■ **Exercício escrito 1**: No trecho do texto sobre o piloto Antonio Jorge Neto, quais são as categorias de cilindrada em que ele foi campeão paulista? Liste todas.
.....
Se hoje os amantes do motociclismo vêem no grande Alexandre Barros a chance do Brasil brilhar no mundo das duas rodas, nos anos 1980 esse nome era Antonio Jorge Neto, também chamado de Netinho ou simplesmente Neto. E ele brilhou! Cinco vezes campeão paulista (nas categorias 50, 125, 250 e 350 cm³), sete vezes Campeão Brasileiro (nas mesmas categorias) e bicampeão sul-americano (uma vez na 125 cm³ e outra na 350 cm³, nesta duelando com ninguém menos que o bicampeão mundial Carlos Lavado), Neto é antes de mais nada um apaixonado pelas motos. A julgar pela harmonia que existia entre ambos, as motos são apaixonadas por ele também. E foi esse amor que o levou à sua maior conquista, uma das maiores do motociclismo brasileiro: a vitória na 100 Milhas de Daytona em 1983 – uma prova para motos de 250 cm³ (as mesmas do Mundial) que reunia a nata do motociclismo europeu e norte-americano.
.....
■ **Exercício escrito 2**: Reproduza sem nenhuma alteração o trecho da listagem que vai da linha que contém "その他の地域(21) (363, 1516)" até a linha que contém "スズキハウス(1) (362, 992)", incluindo as duas.
.....
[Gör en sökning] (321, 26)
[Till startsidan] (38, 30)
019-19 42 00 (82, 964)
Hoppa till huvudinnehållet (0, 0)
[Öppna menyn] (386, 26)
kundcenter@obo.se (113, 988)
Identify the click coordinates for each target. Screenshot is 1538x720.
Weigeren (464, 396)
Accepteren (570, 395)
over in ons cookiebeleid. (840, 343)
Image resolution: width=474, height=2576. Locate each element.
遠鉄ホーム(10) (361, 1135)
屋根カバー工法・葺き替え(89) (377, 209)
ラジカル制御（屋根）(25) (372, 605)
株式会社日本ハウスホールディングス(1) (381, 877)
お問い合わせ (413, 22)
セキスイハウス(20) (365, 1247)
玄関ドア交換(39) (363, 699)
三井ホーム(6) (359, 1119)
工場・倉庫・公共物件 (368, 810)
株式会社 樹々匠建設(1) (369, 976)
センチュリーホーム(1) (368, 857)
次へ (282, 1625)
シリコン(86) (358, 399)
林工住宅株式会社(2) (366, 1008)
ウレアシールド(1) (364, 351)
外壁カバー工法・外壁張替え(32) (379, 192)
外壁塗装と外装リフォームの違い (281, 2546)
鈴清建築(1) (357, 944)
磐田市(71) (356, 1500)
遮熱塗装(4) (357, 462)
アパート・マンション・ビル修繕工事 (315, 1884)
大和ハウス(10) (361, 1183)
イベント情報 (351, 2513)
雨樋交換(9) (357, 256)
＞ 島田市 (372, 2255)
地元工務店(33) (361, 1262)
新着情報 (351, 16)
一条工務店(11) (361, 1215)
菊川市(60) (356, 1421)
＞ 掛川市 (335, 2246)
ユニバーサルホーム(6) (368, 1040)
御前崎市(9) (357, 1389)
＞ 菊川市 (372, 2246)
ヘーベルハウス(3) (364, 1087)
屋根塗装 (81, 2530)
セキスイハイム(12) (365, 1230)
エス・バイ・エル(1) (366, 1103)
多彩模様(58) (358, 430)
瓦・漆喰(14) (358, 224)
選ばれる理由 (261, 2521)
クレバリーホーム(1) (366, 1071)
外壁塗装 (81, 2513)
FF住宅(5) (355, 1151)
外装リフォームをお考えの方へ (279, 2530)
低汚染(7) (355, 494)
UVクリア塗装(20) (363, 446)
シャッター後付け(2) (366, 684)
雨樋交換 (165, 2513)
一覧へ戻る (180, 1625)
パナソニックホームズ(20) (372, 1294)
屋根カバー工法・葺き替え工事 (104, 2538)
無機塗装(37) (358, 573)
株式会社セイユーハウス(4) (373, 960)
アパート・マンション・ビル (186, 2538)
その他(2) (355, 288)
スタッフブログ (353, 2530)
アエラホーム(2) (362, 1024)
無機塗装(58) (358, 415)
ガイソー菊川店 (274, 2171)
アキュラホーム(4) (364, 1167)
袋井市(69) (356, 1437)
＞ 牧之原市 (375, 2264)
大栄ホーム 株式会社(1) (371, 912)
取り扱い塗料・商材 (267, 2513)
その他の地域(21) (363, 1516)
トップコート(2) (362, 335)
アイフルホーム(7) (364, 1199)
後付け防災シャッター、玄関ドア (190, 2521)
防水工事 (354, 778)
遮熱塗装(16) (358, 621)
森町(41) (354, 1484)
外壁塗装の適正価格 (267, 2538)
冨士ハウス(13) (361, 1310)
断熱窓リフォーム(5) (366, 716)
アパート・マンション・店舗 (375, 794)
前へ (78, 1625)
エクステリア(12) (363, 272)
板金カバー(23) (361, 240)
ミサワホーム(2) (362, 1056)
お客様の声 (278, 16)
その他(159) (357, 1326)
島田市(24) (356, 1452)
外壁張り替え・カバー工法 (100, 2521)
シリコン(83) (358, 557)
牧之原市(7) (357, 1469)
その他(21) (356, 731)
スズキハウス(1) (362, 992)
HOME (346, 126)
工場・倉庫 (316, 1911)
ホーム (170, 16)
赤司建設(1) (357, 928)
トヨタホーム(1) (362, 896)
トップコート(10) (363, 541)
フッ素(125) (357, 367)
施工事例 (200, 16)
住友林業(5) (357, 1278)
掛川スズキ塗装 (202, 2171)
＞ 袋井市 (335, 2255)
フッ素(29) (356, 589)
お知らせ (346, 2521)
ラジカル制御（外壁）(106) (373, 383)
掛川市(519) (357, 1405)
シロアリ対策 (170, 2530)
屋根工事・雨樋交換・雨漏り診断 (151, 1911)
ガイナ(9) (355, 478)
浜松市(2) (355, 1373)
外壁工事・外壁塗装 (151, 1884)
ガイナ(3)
.....
■ **Resultado correto 1**: 50 cm³, 125 cm³, 250 cm³ e 350 cm³.

■ **Resultado correto 2**:
その他の地域(21) (363, 1516)
トップコート(2) (362, 335)
アイフルホーム(7) (364, 1199)
後付け防災シャッター、玄関ドア (190, 2521)
防水工事 (354, 778)
遮熱塗装(16) (358, 621)
森町(41) (354, 1484)
外壁塗装の適正価格 (267, 2538)
冨士ハウス(13) (361, 1310)
断熱窓リフォーム(5) (366, 716)
アパート・マンション・店舗 (375, 794)
前へ (78, 1625)
エクステリア(12) (363, 272)
板金カバー(23) (361, 240)
ミサワホーム(2) (362, 1056)
お客様の声 (278, 16)
その他(159) (357, 1326)
島田市(24) (356, 1452)
外壁張り替え・カバー工法 (100, 2521)
シリコン(83) (358, 557)
牧之原市(7) (357, 1469)
その他(21) (356, 731)
スズキハウス(1) (362, 992)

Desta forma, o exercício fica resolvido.